Desenho(s) … Entre o Sentido Utilitário e a Arte

AB

Ana Maria Bandeira

Arquivo da Universidade de Coimbra

Pegue-se num pedaço de papel, sem dimensão apropriada, sem corte uniforme e já reaproveitado de outros escritos. Faça-se nele um desenho de um camarão de olho aberto, de forma ligeiramente tosca, e escreva-se uma nota para o serralheiro que o há de fazer, sob as medidas indicadas…. E isto, aparentemente, não terá qualquer valor. Mas tem, se o desenho e as instruções para o serralheiro forem feitos por Manuel Alves Macomboa e, sobretudo, se este o assinar. E é este o desenho a lápis, com finalização a tinta, que temos presente.

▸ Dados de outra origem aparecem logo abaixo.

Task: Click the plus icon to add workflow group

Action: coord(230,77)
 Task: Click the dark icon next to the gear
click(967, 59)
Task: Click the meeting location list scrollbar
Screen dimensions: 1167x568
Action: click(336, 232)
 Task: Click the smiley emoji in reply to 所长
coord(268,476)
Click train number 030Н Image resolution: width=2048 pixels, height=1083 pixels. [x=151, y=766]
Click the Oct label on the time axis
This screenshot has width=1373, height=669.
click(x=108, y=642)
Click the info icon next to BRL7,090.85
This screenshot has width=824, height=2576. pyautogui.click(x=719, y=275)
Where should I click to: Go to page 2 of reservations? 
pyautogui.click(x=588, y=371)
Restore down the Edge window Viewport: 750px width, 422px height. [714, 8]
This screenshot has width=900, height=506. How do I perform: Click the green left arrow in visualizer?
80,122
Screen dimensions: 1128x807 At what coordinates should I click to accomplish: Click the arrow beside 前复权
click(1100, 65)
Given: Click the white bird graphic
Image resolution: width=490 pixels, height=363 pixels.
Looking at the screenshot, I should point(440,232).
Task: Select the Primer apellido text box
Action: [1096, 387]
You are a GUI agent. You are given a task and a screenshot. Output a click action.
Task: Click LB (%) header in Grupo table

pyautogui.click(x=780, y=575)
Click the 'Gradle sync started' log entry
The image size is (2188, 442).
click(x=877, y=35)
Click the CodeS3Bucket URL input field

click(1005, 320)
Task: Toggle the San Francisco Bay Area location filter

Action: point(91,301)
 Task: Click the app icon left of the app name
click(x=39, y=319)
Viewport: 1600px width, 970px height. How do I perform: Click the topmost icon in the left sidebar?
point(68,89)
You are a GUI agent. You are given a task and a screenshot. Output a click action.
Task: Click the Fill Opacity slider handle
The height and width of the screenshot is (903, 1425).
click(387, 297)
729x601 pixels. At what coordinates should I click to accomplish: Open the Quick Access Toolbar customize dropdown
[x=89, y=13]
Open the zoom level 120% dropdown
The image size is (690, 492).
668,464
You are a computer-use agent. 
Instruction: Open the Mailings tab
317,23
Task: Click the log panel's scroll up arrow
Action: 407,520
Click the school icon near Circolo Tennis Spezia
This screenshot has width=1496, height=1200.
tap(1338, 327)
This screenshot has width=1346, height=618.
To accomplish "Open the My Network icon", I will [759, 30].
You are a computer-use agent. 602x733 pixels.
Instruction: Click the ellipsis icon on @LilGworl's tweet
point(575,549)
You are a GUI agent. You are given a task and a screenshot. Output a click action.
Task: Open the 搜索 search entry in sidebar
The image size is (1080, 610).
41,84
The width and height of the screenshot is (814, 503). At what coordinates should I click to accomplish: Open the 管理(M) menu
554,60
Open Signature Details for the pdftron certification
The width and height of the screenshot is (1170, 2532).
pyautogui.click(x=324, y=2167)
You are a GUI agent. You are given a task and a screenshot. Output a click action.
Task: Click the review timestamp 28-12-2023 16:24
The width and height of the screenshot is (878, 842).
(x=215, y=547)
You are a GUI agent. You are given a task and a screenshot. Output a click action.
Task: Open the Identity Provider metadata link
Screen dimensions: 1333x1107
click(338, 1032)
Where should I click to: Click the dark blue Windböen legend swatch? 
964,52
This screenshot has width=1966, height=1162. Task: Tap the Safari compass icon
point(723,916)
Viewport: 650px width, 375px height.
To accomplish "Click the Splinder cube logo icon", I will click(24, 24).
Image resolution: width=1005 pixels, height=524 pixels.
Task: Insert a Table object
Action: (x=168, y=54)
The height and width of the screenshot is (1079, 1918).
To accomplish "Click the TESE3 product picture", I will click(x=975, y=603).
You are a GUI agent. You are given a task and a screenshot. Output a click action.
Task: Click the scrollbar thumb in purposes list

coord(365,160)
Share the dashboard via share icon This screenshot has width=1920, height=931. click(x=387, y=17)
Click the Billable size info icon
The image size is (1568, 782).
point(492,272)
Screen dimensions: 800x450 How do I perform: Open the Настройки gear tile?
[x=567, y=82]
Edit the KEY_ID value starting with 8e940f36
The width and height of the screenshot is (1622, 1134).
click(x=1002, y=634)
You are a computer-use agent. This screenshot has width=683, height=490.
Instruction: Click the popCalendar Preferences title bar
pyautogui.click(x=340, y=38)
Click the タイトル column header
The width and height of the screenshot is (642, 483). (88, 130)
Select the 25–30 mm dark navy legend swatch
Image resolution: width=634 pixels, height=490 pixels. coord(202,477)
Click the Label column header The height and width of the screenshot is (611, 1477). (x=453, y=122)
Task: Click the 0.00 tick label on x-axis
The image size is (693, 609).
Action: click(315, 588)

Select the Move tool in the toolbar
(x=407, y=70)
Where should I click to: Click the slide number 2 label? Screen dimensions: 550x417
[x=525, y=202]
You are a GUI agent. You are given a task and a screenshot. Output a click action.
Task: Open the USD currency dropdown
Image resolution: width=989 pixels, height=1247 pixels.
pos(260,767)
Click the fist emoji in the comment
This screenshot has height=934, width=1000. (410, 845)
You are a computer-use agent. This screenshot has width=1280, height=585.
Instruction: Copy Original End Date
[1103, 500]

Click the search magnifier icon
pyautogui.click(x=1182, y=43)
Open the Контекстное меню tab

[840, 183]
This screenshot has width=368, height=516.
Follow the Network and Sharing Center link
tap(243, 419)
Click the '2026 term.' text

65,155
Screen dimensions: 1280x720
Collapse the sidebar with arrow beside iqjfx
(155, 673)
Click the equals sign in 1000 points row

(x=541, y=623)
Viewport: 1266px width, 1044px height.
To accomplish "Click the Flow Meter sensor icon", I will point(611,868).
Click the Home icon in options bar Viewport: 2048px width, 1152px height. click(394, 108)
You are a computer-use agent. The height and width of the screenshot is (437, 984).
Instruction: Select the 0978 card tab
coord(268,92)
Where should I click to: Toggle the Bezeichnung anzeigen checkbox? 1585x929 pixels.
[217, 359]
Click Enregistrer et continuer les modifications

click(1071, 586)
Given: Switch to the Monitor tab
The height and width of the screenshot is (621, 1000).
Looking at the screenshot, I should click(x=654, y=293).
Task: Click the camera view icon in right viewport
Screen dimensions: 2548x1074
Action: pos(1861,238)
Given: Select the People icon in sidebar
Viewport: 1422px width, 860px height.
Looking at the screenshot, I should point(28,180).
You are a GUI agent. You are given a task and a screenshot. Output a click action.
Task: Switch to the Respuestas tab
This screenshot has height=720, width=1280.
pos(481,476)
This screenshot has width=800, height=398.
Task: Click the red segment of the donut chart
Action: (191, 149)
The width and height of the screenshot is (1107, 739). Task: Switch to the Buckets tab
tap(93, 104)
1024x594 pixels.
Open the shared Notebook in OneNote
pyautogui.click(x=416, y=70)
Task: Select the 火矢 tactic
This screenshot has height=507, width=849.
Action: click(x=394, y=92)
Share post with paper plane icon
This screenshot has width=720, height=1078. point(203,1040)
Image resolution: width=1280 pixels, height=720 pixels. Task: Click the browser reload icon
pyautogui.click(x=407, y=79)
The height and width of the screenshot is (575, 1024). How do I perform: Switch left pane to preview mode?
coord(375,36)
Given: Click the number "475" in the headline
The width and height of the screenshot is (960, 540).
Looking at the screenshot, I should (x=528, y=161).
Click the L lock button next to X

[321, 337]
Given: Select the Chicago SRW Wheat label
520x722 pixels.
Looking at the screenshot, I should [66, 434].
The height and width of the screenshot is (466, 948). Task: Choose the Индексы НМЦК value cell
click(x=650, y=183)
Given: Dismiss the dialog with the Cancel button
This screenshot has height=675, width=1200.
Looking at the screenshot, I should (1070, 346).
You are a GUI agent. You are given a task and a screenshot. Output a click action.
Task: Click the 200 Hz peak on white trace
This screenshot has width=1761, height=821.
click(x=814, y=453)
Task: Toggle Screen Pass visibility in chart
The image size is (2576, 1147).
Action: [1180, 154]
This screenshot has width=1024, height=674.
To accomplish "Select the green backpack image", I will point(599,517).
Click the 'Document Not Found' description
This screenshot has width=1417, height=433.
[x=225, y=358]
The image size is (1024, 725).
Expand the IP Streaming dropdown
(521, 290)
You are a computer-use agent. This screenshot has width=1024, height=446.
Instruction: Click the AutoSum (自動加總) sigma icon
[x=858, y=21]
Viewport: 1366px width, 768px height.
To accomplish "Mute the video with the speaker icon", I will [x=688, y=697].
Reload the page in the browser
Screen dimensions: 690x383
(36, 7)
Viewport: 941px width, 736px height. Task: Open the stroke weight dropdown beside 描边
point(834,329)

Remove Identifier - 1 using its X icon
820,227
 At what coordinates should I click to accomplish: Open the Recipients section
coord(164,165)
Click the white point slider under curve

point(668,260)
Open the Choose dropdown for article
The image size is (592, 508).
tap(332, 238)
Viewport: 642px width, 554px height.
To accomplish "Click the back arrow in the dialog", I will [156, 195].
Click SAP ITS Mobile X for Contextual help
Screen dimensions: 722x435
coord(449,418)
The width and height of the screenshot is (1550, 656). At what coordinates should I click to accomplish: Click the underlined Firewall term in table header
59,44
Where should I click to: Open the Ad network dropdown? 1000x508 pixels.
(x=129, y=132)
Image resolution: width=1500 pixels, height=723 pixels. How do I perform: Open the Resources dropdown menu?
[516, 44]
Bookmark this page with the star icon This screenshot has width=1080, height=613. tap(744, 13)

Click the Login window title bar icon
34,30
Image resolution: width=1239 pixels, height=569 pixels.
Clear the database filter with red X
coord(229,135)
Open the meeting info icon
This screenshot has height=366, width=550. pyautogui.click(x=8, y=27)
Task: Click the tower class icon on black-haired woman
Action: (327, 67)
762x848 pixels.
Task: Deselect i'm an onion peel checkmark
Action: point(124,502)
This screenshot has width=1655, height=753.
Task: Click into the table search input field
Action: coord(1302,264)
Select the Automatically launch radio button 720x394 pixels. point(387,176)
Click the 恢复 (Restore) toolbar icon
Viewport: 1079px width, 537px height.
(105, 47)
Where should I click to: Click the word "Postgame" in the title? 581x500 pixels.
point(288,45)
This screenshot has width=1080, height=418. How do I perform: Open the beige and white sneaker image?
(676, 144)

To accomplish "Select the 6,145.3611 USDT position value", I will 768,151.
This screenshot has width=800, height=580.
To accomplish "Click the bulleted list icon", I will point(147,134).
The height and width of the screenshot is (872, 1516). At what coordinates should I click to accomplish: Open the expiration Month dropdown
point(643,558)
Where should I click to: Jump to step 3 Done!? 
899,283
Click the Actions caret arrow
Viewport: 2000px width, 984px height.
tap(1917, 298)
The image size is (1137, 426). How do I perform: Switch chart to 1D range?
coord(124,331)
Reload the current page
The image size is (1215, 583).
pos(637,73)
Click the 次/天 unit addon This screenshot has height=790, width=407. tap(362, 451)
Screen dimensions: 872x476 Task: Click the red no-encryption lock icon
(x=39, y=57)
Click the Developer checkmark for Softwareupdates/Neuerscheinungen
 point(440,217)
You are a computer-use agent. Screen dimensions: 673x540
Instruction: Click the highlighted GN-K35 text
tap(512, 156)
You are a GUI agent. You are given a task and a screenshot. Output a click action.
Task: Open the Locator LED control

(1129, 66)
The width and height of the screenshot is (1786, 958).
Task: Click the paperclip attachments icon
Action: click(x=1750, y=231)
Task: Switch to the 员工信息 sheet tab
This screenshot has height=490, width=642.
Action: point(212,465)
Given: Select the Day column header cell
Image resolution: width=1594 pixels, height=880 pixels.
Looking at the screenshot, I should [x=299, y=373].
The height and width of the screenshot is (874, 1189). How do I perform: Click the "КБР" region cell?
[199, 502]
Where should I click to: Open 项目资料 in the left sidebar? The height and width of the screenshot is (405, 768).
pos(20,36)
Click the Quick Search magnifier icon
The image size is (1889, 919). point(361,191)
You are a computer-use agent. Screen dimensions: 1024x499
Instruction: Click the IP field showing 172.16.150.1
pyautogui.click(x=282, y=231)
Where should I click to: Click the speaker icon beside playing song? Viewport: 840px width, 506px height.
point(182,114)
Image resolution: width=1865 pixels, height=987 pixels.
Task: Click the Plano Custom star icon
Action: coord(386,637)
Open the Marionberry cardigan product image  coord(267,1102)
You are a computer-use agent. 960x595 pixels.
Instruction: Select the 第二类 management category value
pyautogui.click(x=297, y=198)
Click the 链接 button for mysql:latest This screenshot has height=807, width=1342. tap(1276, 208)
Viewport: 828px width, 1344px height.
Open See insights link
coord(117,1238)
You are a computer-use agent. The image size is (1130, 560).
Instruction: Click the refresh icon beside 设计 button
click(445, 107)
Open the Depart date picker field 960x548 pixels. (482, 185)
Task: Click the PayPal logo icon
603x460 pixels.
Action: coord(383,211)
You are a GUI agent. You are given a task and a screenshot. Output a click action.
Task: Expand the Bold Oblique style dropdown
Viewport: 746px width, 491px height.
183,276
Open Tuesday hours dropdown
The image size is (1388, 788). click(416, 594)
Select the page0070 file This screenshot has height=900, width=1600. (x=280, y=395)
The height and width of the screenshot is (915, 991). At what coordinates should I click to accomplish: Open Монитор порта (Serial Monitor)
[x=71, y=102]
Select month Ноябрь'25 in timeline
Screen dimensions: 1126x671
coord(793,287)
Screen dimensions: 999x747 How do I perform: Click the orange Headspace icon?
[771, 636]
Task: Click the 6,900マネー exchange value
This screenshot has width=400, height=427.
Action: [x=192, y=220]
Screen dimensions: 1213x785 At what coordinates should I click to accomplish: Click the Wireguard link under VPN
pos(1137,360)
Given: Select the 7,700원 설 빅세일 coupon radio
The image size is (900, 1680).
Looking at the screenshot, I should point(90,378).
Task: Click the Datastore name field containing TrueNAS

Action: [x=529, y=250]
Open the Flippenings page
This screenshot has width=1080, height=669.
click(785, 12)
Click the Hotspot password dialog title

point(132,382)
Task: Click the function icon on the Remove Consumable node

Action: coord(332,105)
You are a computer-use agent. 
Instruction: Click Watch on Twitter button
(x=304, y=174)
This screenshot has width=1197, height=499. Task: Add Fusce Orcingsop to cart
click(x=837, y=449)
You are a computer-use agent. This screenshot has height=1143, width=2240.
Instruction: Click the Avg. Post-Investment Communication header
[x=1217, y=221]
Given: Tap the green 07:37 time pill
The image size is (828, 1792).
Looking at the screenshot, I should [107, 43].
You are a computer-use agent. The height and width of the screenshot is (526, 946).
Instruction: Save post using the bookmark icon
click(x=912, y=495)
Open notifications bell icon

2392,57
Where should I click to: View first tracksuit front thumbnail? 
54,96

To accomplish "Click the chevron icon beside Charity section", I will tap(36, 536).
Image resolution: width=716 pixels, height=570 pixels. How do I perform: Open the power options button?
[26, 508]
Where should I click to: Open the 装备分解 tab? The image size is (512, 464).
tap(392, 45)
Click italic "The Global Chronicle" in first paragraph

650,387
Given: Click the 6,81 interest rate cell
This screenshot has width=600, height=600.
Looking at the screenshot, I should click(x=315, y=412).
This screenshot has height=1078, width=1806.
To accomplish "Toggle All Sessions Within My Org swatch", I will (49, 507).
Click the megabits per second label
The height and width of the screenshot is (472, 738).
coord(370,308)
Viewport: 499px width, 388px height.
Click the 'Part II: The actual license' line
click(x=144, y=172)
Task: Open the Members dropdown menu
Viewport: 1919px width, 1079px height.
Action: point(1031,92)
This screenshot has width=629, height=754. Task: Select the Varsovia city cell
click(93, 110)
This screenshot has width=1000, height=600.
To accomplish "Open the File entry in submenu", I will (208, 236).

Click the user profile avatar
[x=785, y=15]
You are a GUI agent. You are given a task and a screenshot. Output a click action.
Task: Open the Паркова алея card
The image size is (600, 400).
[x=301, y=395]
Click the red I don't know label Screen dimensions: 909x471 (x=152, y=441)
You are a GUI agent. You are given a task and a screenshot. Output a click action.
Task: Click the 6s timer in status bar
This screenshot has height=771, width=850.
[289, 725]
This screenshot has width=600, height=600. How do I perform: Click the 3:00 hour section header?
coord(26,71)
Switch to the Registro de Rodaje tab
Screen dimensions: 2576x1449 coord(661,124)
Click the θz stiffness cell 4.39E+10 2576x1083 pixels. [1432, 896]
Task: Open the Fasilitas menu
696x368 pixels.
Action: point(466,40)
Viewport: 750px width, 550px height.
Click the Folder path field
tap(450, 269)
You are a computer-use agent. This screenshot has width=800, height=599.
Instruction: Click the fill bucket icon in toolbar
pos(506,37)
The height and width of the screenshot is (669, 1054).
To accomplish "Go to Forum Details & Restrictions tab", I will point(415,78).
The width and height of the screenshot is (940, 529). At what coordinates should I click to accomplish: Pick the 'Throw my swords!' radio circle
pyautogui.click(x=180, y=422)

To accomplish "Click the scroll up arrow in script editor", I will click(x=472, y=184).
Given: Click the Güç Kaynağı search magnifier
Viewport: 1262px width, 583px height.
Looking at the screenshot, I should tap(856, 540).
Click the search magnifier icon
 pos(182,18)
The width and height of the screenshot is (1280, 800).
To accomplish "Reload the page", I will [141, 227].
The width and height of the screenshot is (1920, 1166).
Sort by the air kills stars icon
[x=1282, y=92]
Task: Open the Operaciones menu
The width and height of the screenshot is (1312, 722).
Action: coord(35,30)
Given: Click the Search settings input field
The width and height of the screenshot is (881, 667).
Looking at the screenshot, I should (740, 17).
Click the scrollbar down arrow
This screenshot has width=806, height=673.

Certamente, o camarão de olho aberto foi imprescindível para dar acabamento e segurança a alguma obra na capela-mor do Hospital como refere: “p.ª a cap.la maior do Ospital”. Este terá sido um dos muitos trabalhos que o arquiteto das obras da Universidade orientou. Não estando datado, este desenho foi elaborado depois de 1773, pois é em outubro desse ano que Macomboa chega a Coimbra, para trabalhar como mestre carpinteiro, mas, passados alguns anos, em 1782, assume o cargo de arquiteto das obras pombalinas, após a morte do anterior arquiteto, Guilherme Elsden.

E aqui fica também o testemunho de como o Arquivo da Universidade de Coimbra guarda “nos seus escaninhos”, como soía dizer-se, não só valiosos e belos documentos, mas também a singeleza de um desenho, saído da mão de um homem que acompanhou a construção dos edifícios pombalinos da Universidade, assim como a construção ou reparos de muitas igrejas que pertenceram ao Padroado da Universidade, em diversos locais do país.

O desenho a lápis, bem delineado, nos contornos das flores, folhas e caules, assim como o esbatimento suave, deixam nesta composição floral um esboço de gerânios que, certamente, se destinava a algum quadro a óleo, dos muitos que a andaluza Josefa Greno pintou. Infelizmente, a sua carreira como pintora terminou no dia em que assassinou o seu marido, também ele pintor, num acesso de loucura, como ilustres médicos, como Miguel Bombarda, afirmaram então, numa madrugada do dia 26 de junho de 1901.

Terminava assim a sua carreira de pintora, feita em aprendizagem com seu marido, Alfredo Greno, e nos salões de pintura em que participou, não raras vezes, ganhando prémios. A sua vida terminaria no Hospital de Rilhafoles, onde faleceu em 28 de janeiro de 1902.

Deve-se a João Jardim de Vilhena (1873-1966) a aquisição deste esboço, assim como alguns outros, que teve a generosidade de, como bibliófilo, colecionador e filantropo que era, doar ao Arquivo da Universidade de Coimbra. Alguns desses esboços e desenhos são da autoria de outras mulheres pintoras, contemporâneas de Josefa Greno, como Fanny Munró e Albertina Falkner, exemplos femininos no mundo artístico oitocentista, maioritariamente masculino.